--- WORK TO BE COMPLETED ---
Arrange the lines below as a Markdown table with the columns Row and Text, putting a row number in the first and the line in the second, and skip any blank lines. Leave the pictures out of the table.

--- RECORDS SUPPLIED ---
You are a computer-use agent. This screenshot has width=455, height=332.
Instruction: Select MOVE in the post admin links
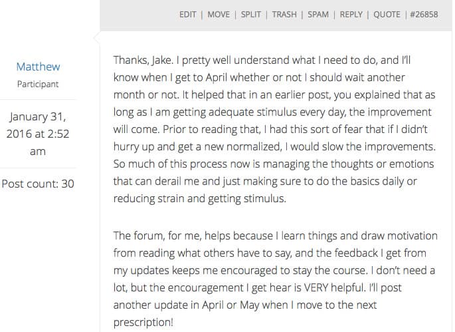click(219, 15)
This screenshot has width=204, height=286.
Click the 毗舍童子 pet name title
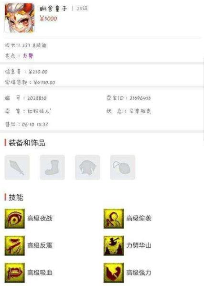pyautogui.click(x=54, y=9)
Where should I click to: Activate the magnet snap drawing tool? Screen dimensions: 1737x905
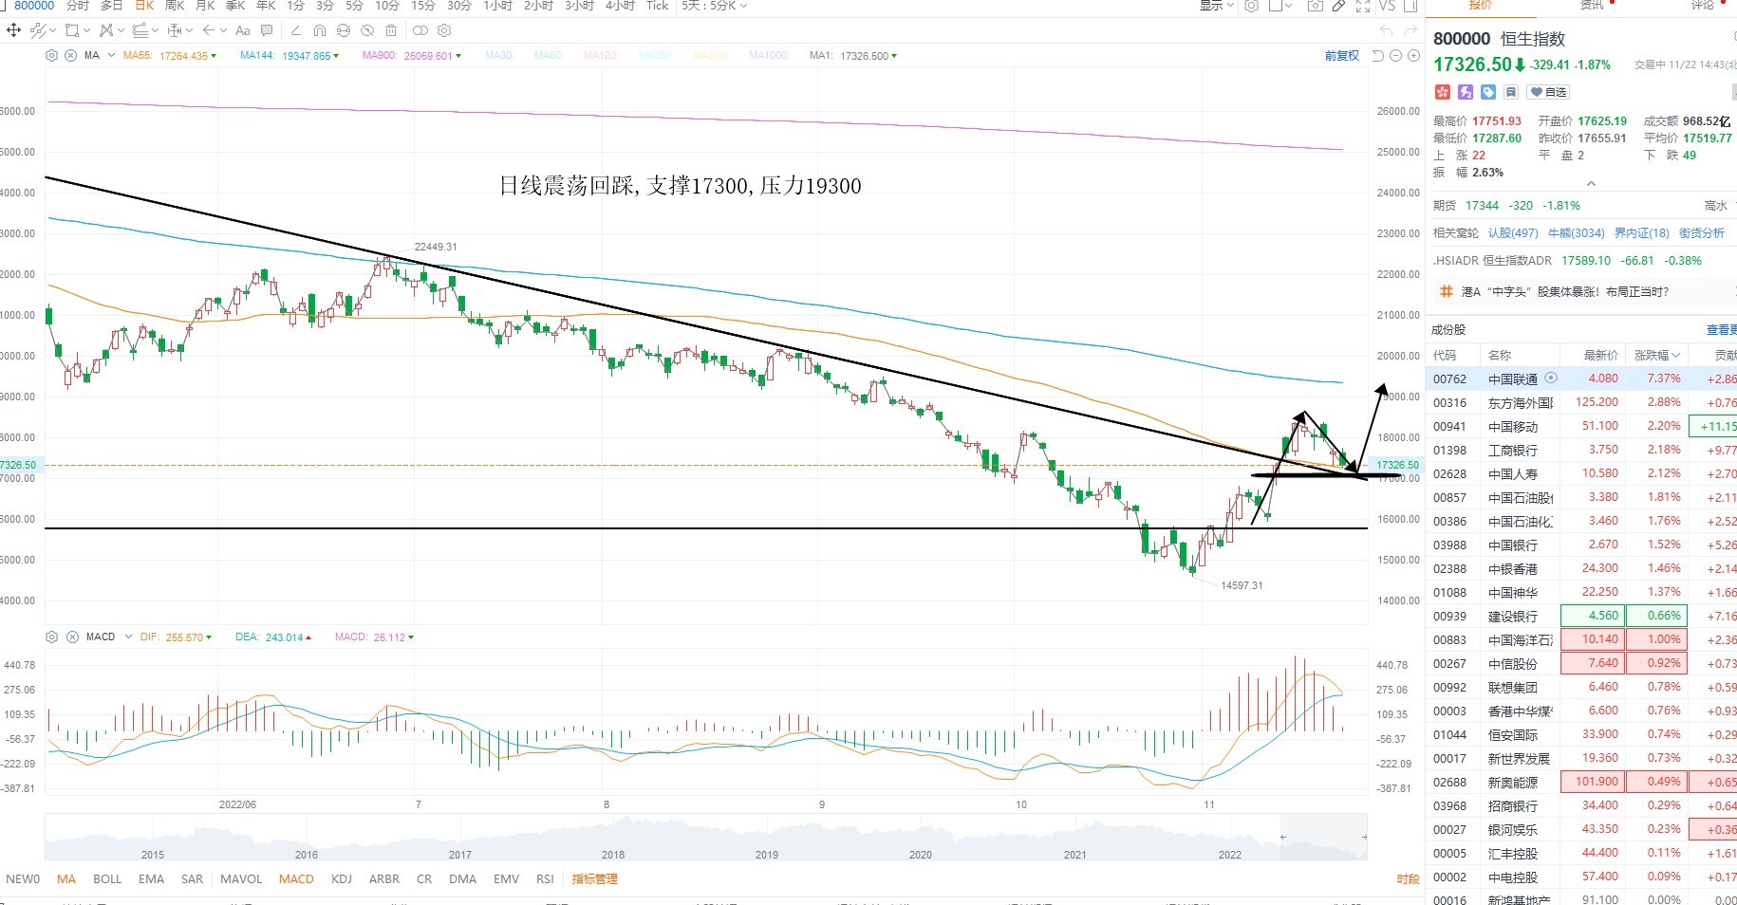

--- RESPONSE TO THIS EXERCISE ---
| Row | Text |
|---|---|
| 1 | You are a computer-use agent. This screenshot has width=455, height=332. |
| 2 | Instruction: Select MOVE in the post admin links |
| 3 | click(219, 15) |
| 4 | This screenshot has width=204, height=286. |
| 5 | Click the 毗舍童子 pet name title |
| 6 | pyautogui.click(x=54, y=9) |
| 7 | Where should I click to: Activate the magnet snap drawing tool? Screen dimensions: 1737x905 |